Late-onset TAK (> 40 years of age) poses difficulties in the differential diagnosis from giant cell arteritis (GCA), and the two diseases are suggested to be a continuum with overlapping features [27]. In this context, HLA-B*52 might be a specific genetic susceptibility factor for classic early-onset TAK, as no association of GCA with HLA-B*52 has been reported previously [28].

Associations with other HLA genes in patients from Korea (HLA-A*3001, HLA-DRB1*1502) and Mexico (HLA-DRB1*1301) have also been reported; however, they have not been confirmed in other populations [29, 30]. Although regions close to HLA-B, such as major histocompatibility complex class I-related chain A, have also been investigated for linkage disequilibrium in Japan, no further association has been confirmed [31]. An association of HLA-B*3901 with TAK has also been reported in studies conducted in Japan and Mexico [32, 33]. However, this association has not been confirmed in India, Greece or Korea [17, 26, 29]. We also previously looked at HLA-B*39 in a subset of our population and observed no association with TAK (2.9% vs. 3.6%) (unpublished observation, M. Bicakcigil, et al).
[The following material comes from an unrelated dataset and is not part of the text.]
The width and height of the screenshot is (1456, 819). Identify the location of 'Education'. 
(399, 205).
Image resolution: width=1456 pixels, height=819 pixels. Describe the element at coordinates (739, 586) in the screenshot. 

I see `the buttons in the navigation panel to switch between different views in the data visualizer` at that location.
The lack of association of HLA-B*51 with TAK, a granulomatous vasculitis, has important implications for the pathogenesis of TAK. As HLA-B*51 (a very common allele in Turkey) is associated only with Behçet's disease, an inflammatory disease involving the activation of both innate and adaptive immunity, peptide-binding differences of HLA-B*51 and HLA-B*52 seem to predispose patients to very different clinical phenotypes of vasculitis [34]. Moreover, the association of HLA-B*52 seem to be weaker in Turkish TAK patients compared to the HLA-B*51-Behçet's association, suggesting that other genetic factors might have a larger effect on disease susceptibility in TAK [35].

Our study has some limitations. All patients were followed in tertiary centers and may reflect a more severe disease spectrum. As TAK is a rare disease, however, we think that most patients suspected or diagnosed as having TAK are referred to specialized centers in Turkey. The gender ratio among TAK patients and HCs was not well-matched in our study. Finally, we chose to study only the HLA-B types previously associated with TAK, and other alleles need to be studied as well.

Conclusion

We have confirmed the association of the HLA-B*52 allele with TAK in patients in Turkey. The negative association with late-onset and milder forms of the disease needs to be confirmed in other populations.